## WORK INSTRUCTIONS
Would you print only the lines running from the one with "Given: Uncheck Allow" to the final line of the data below, word for word and without pictures?

## EXTRACTED DATA

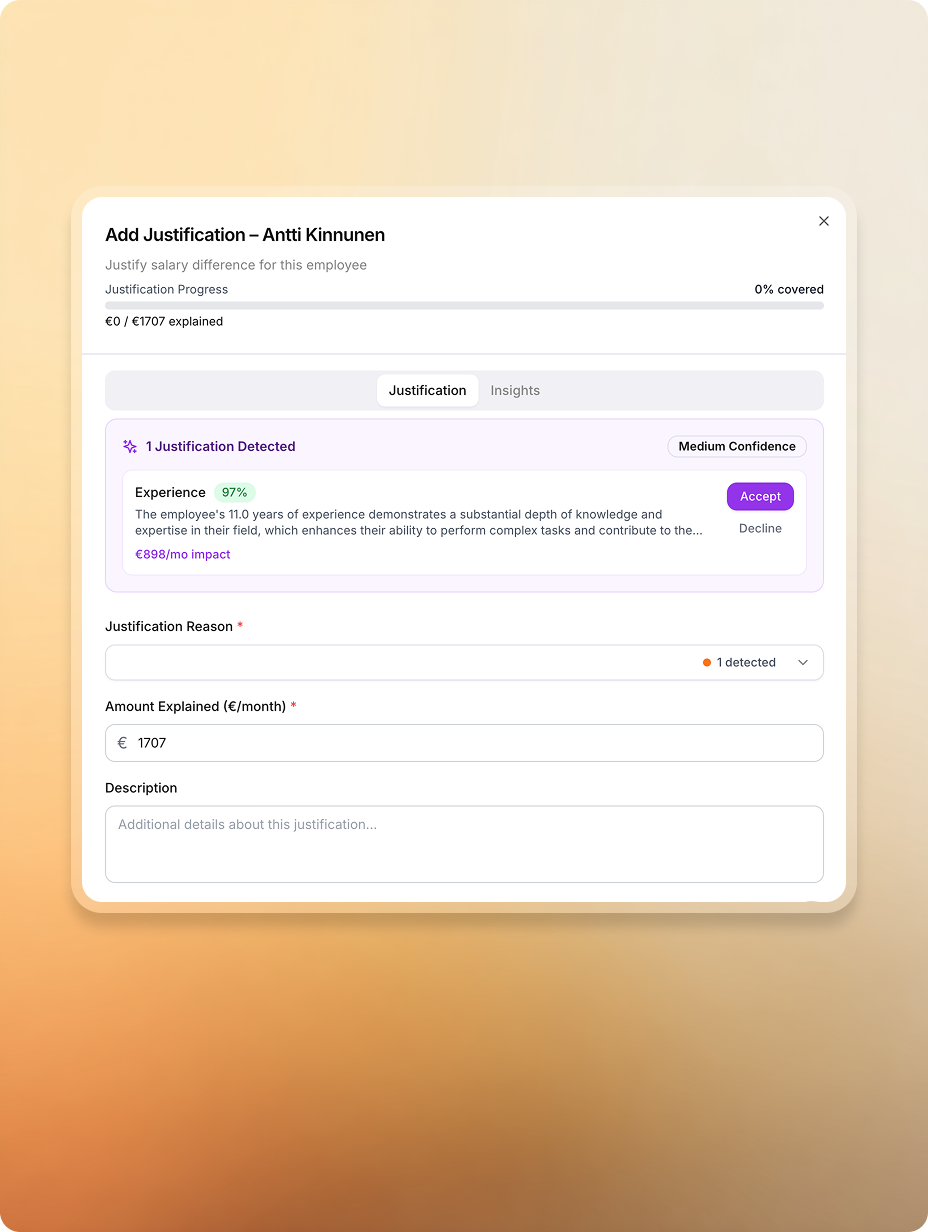Click the sparkle icon beside Justification Detected
This screenshot has width=928, height=1232.
tap(130, 447)
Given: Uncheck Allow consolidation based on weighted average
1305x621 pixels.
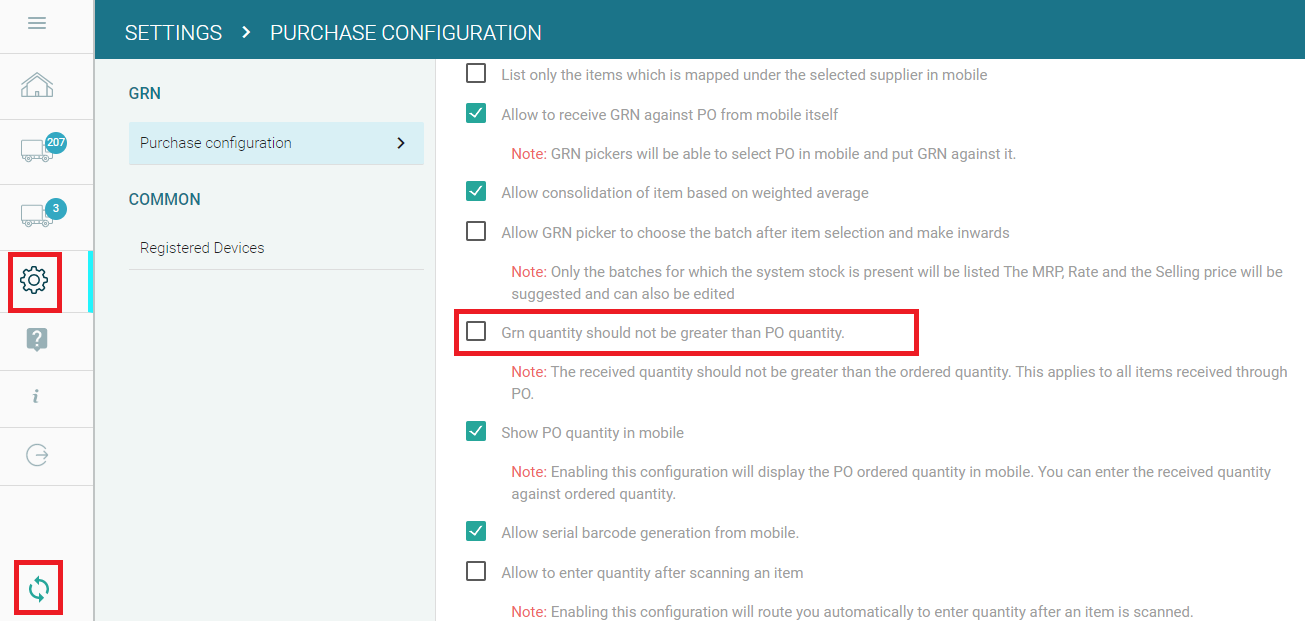Looking at the screenshot, I should coord(477,192).
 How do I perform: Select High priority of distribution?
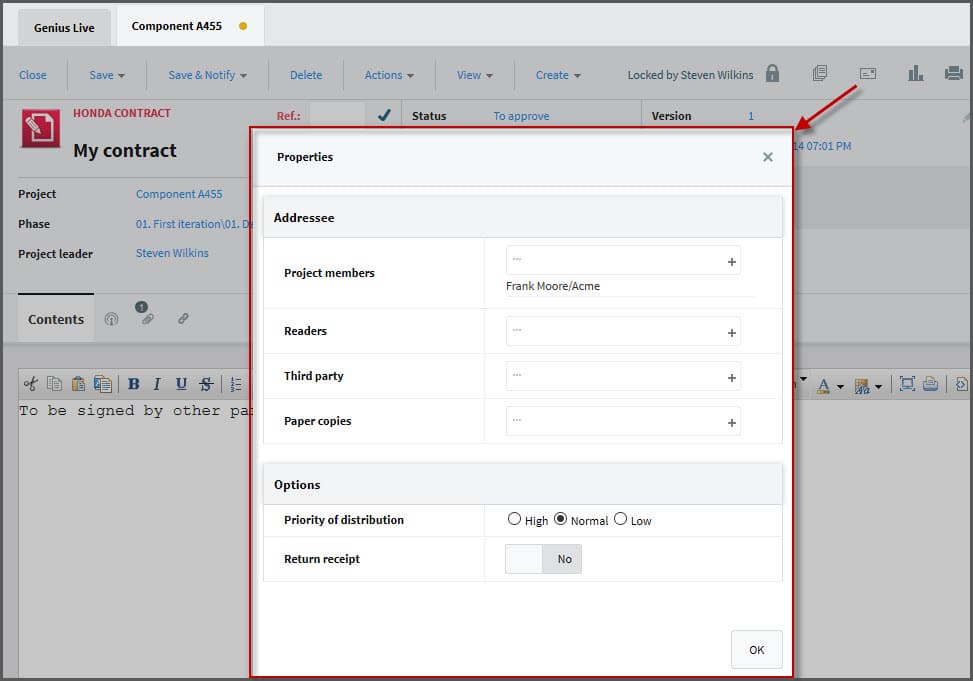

## ANSWER TO THE PROBLEM
Given: Uncheck Allow consolidation based on weighted average
1305x621 pixels.
Looking at the screenshot, I should coord(477,192).
 How do I perform: Select High priority of distribution?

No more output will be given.